Reine ! vous ne m’aimez pas ?

REINE.

Si fait, Pierre, je vous aime beaucoup, et c’est pour ça que je ne dois pas vous tromper !… Je refuse l’honneur que vous voulez me faire.

VALENTIN, à part.

Que dit-elle ? Est-il possible ?

PIERRE.

Reine, vous me tuez !… mais je n’insiste pas !…

REINE.

Merci, Pierre !… merci !

BIENVENU, près de la table, parle en mangeant sa soupe, son écuelle à la main.

Comment ? qu’est-ce que c’est ? des grimaces ? Je voudrais bien voir… (Avec autorité.) Nous affichons les bans aujourd’hui, c’est décidé ! J’en ai fait part à tous mes voisins, et je montrerai que mon fils a le moyen de faire un mariage d’amour !

PIERRE.

Assez, assez, mon père ! C’est de la fierté ou de l’éloignement, mais il semble que vous lui mettiez la mort dans le cœur… (Se tournant vers Valentin.) Mon Dieu ! mon Dieu ! qu’est-ce que j’ai donc fait pour être malheureux comme ça, moi !

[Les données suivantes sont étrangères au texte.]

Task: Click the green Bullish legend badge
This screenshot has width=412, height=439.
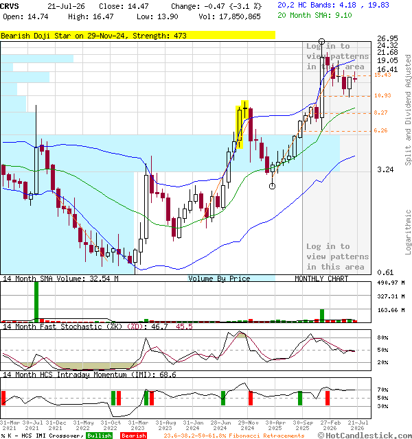Action: (x=99, y=436)
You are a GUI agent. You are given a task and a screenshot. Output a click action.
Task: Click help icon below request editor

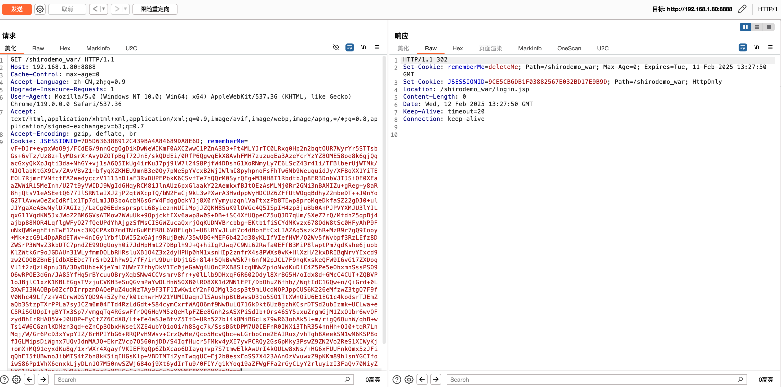(x=4, y=379)
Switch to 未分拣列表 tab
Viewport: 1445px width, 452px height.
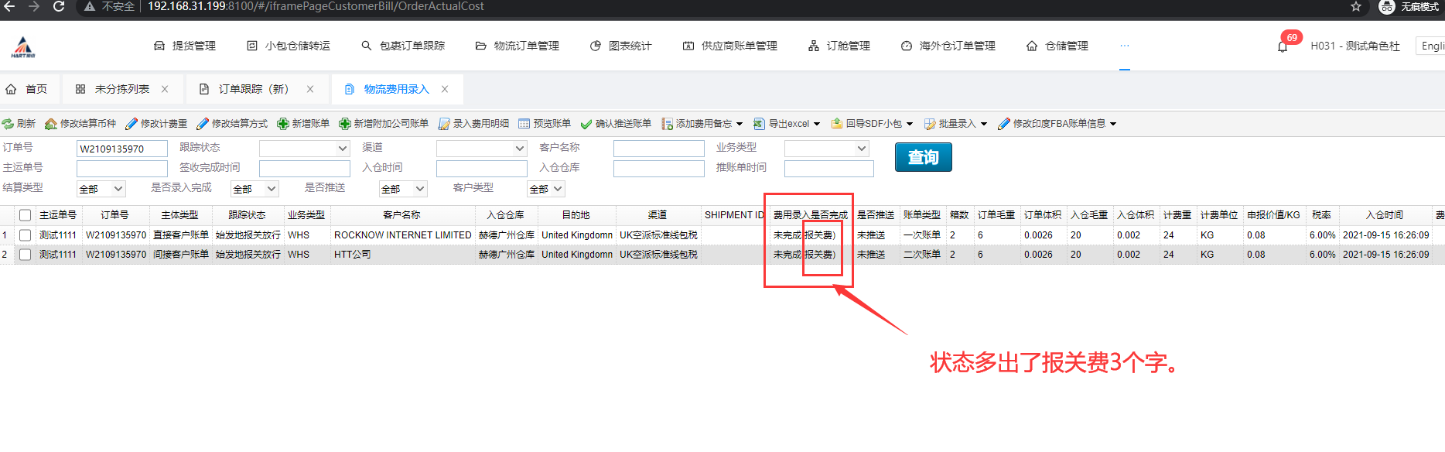[121, 90]
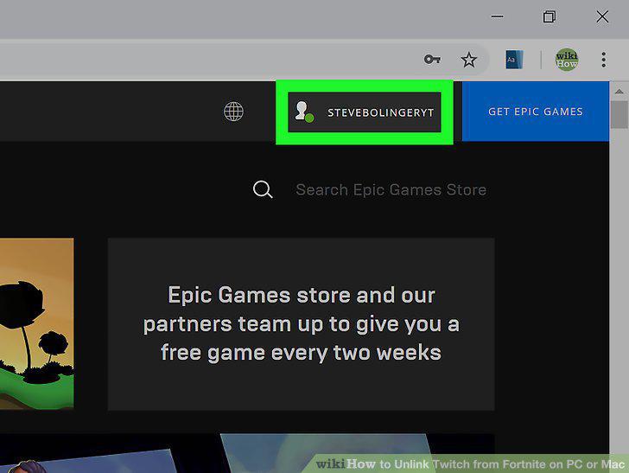
Task: Open the saved passwords key icon
Action: point(432,60)
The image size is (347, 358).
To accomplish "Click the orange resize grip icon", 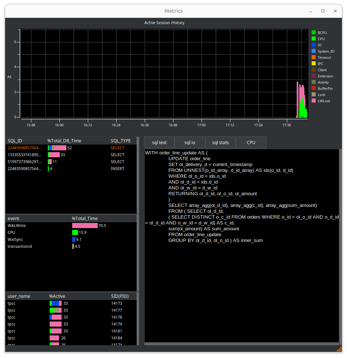I will (x=339, y=349).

BIENVENU, étonné, agité, et très-embarrassé de son écuelle, s’approche de Reine.

Eh bien, mais on ne vous force pas, que diable !… Si vous voulez rester fille, et pauvre, et sans avenir, tant pis pour vous, ça vous regarde ! Qu’est-ce que ça me fait, à moi ? Mon fils n’aura pas de peine à trouver mieux ! Voilà ce que c’est ! Faites donc du bien aux ingrats !

Il pose son écuelle sur la table.
REINE, désolée.

Oh ! vous êtes fâché contre moi !

BIENVENU, la repoussant avec un dédain affecté.

Fâché, moi ? Pourquoi donc, s’il vous plaît.